ИСХОДНЫЕ ДАННЫЕ:
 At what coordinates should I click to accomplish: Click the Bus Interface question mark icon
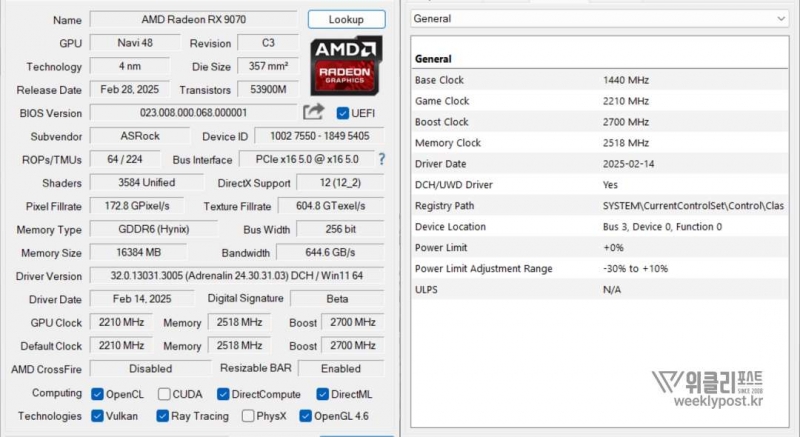click(x=381, y=160)
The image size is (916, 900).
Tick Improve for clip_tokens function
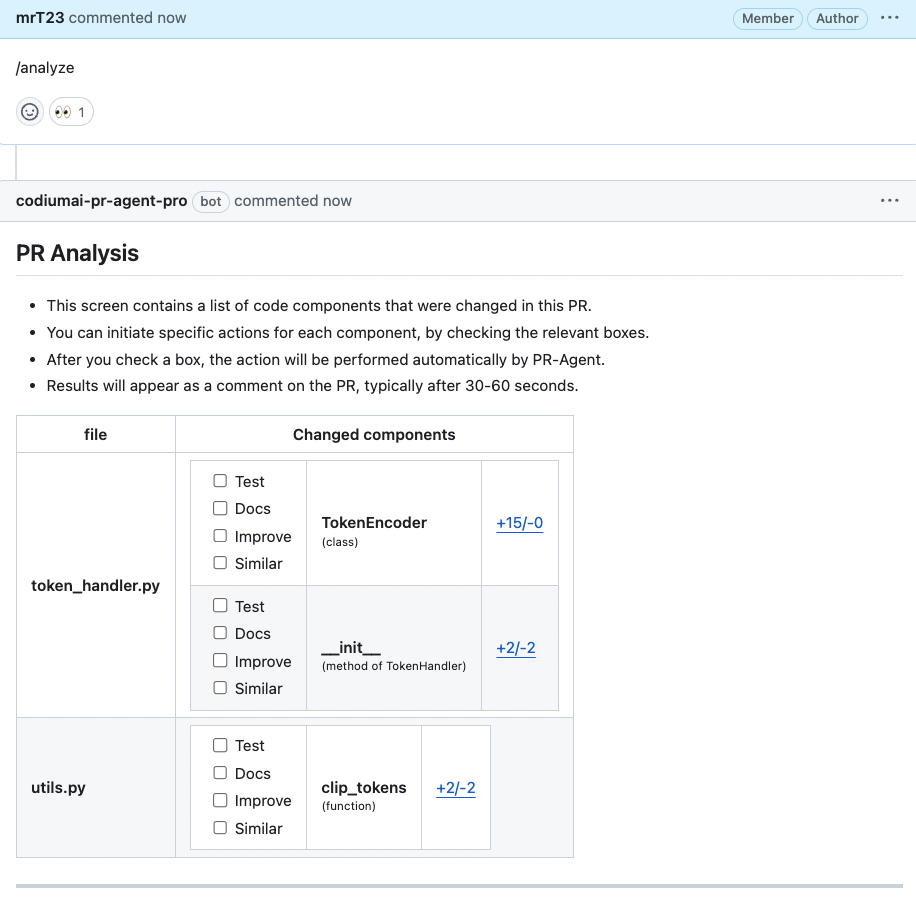pos(220,800)
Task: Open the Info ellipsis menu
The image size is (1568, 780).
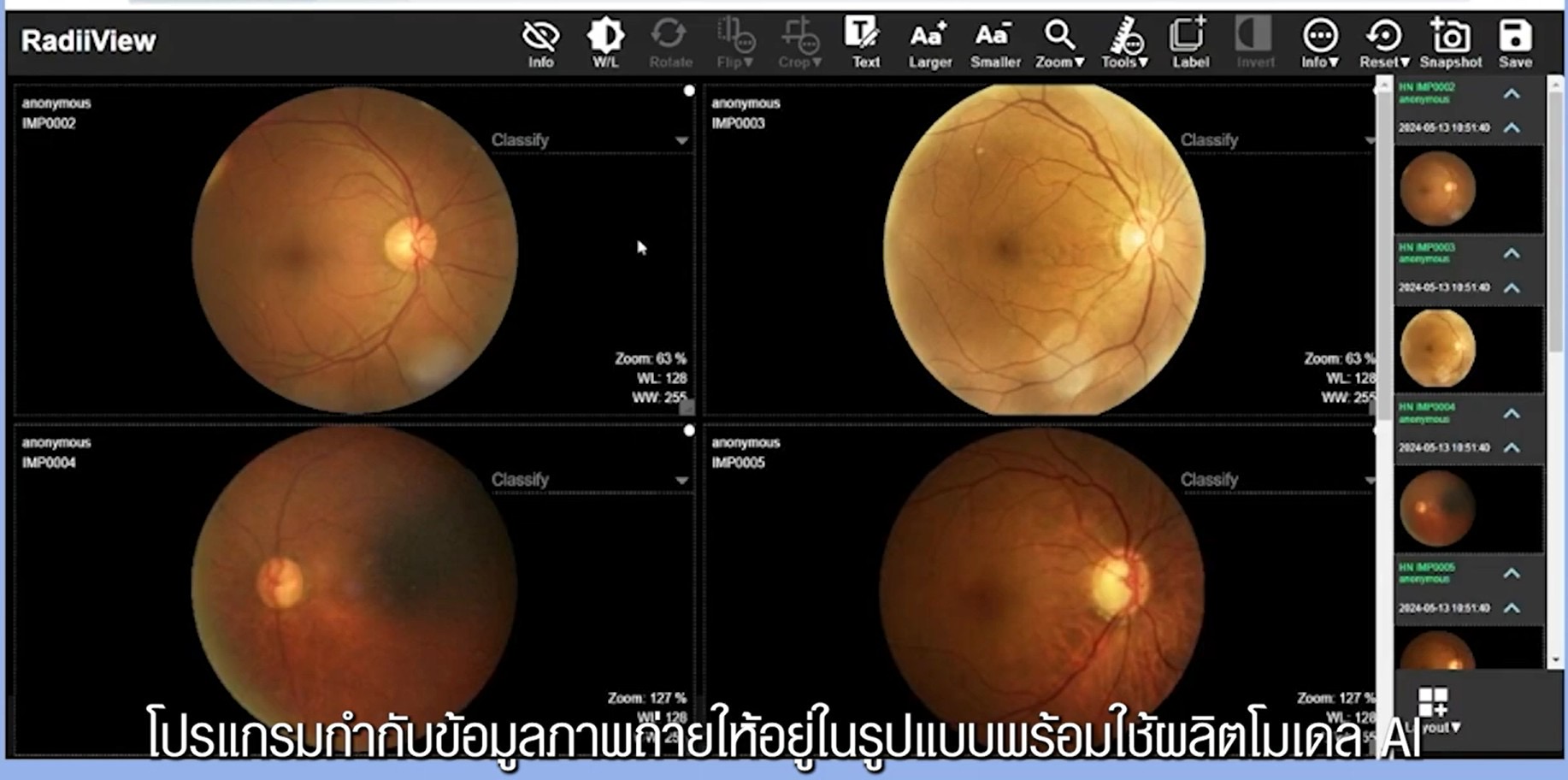Action: click(1320, 43)
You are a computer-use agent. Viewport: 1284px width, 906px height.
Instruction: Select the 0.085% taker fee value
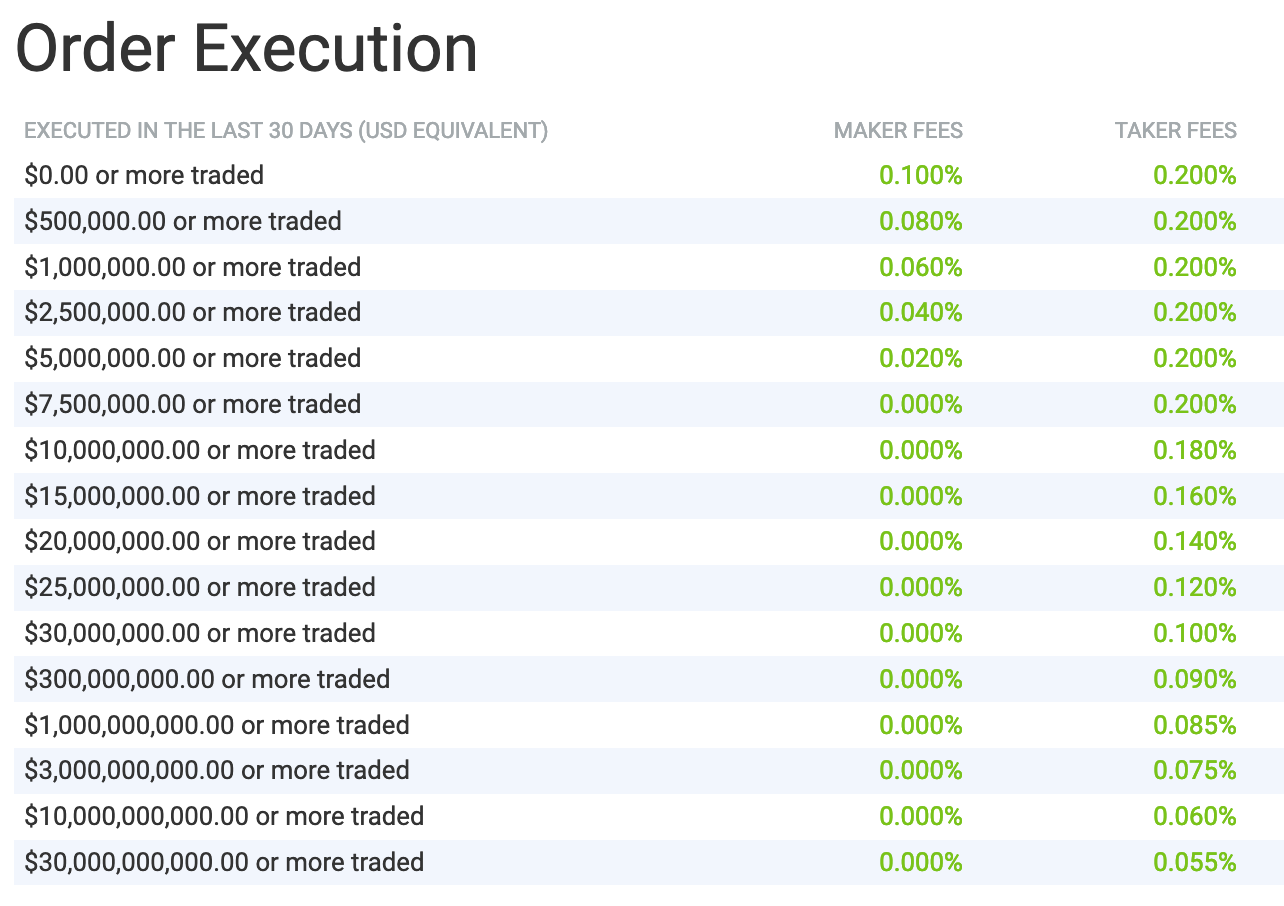point(1195,725)
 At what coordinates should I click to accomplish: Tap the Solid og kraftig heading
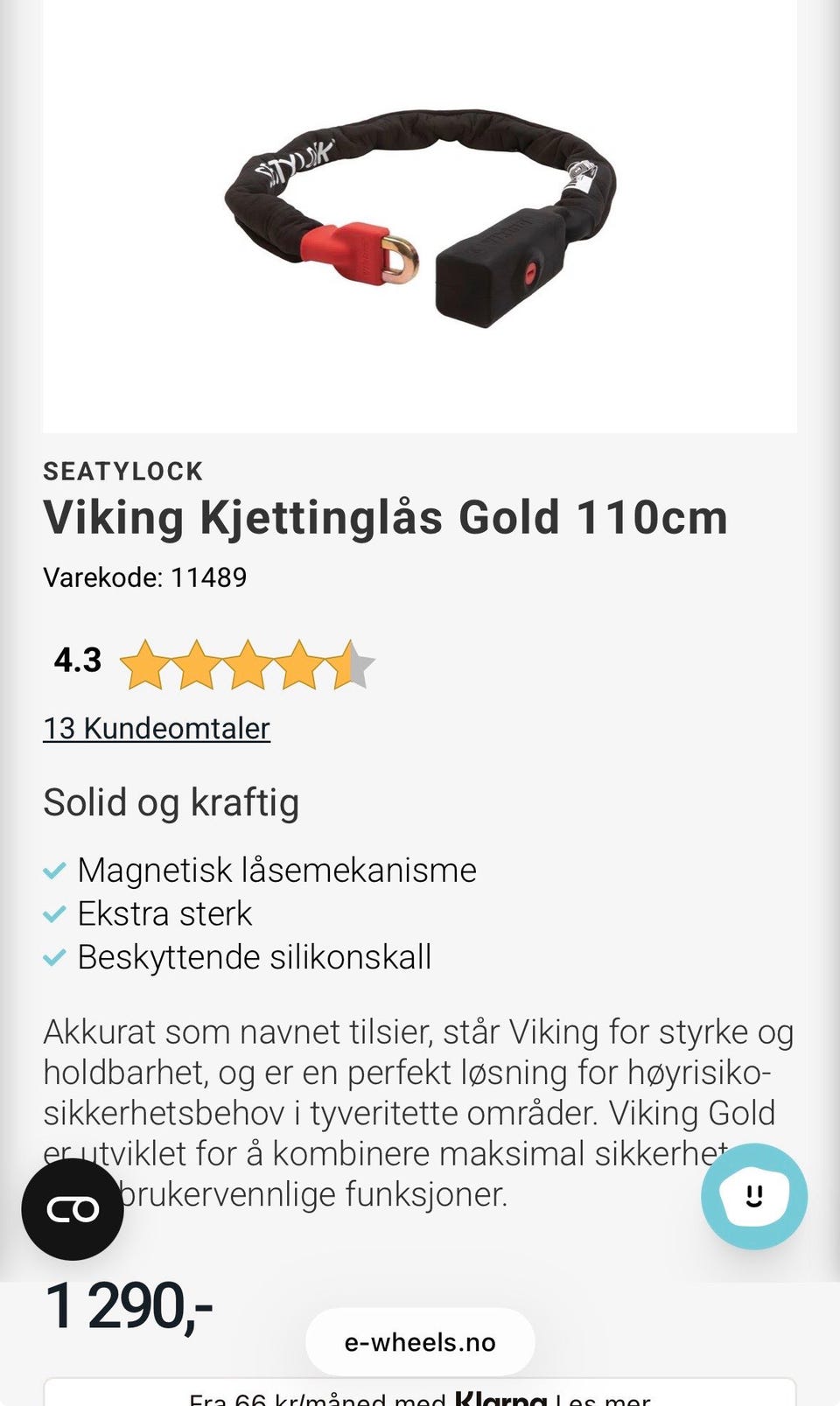[x=172, y=802]
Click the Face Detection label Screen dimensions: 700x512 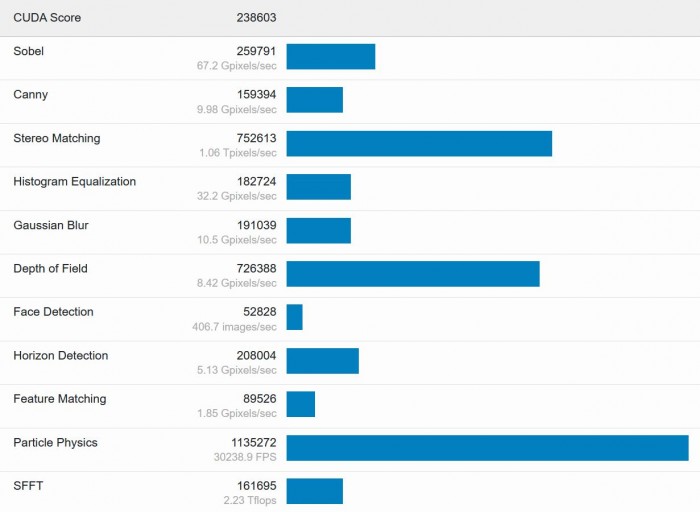coord(53,312)

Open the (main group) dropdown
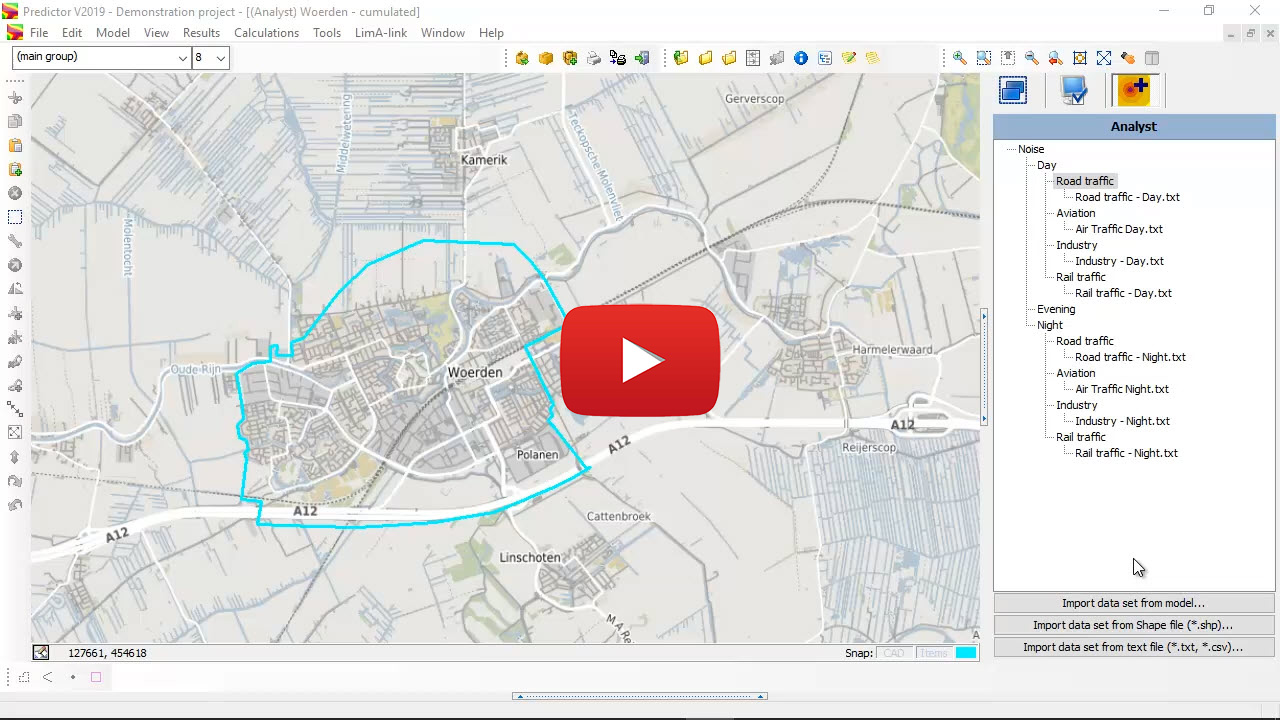coord(101,58)
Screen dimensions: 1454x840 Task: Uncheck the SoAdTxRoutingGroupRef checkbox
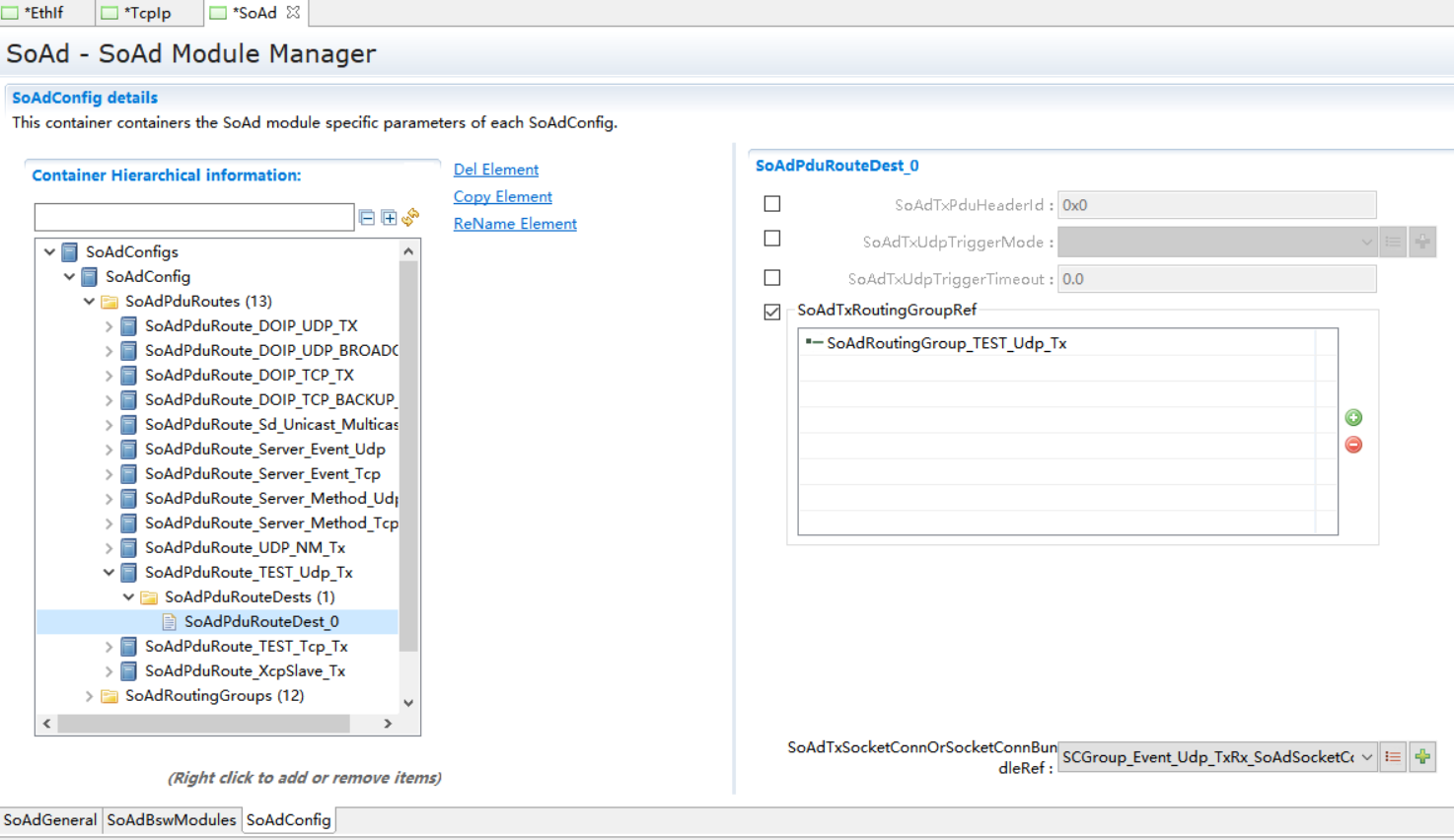pyautogui.click(x=772, y=312)
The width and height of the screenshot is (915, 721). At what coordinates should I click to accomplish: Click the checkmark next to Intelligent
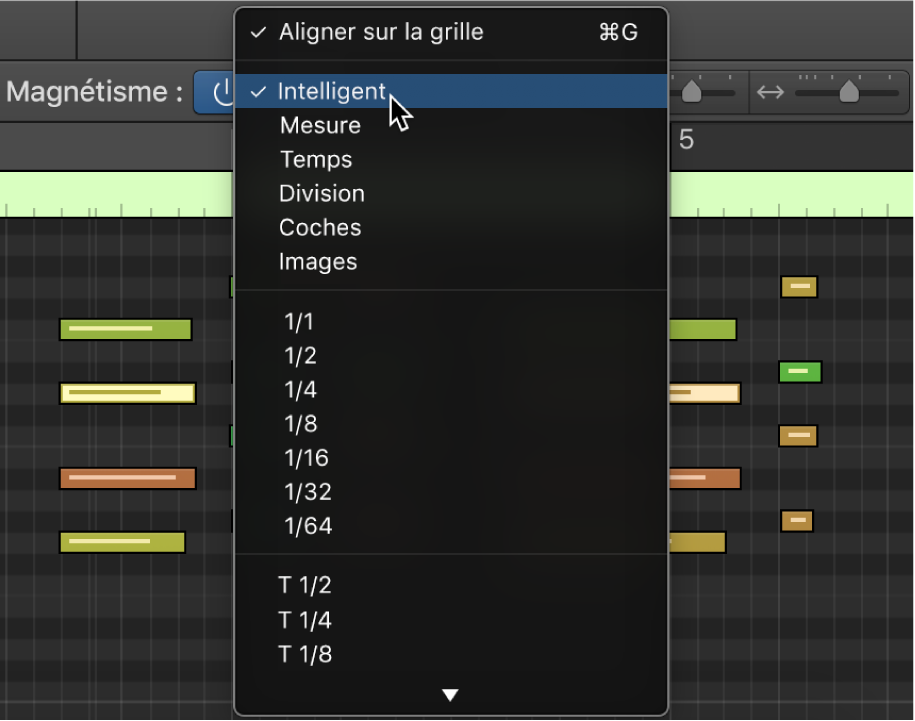point(257,91)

ПИСЬМЕННОЕ ЗАДАНИЕ:
Обновите фрагмент материала, который начинается со строки, содержащей "Screen dimensions: 1454x840", и заканчивается в конце материала. Замените в нем "checkmark" на "check mark", ничего больше не меняя, и не включайте изображения в ответ.

ОТВЕТ:
Screen dimensions: 1454x840 Task: Uncheck the SoAdTxRoutingGroupRef checkbox
pyautogui.click(x=772, y=312)
The width and height of the screenshot is (915, 721). At what coordinates should I click to accomplish: Click the check mark next to Intelligent
point(257,91)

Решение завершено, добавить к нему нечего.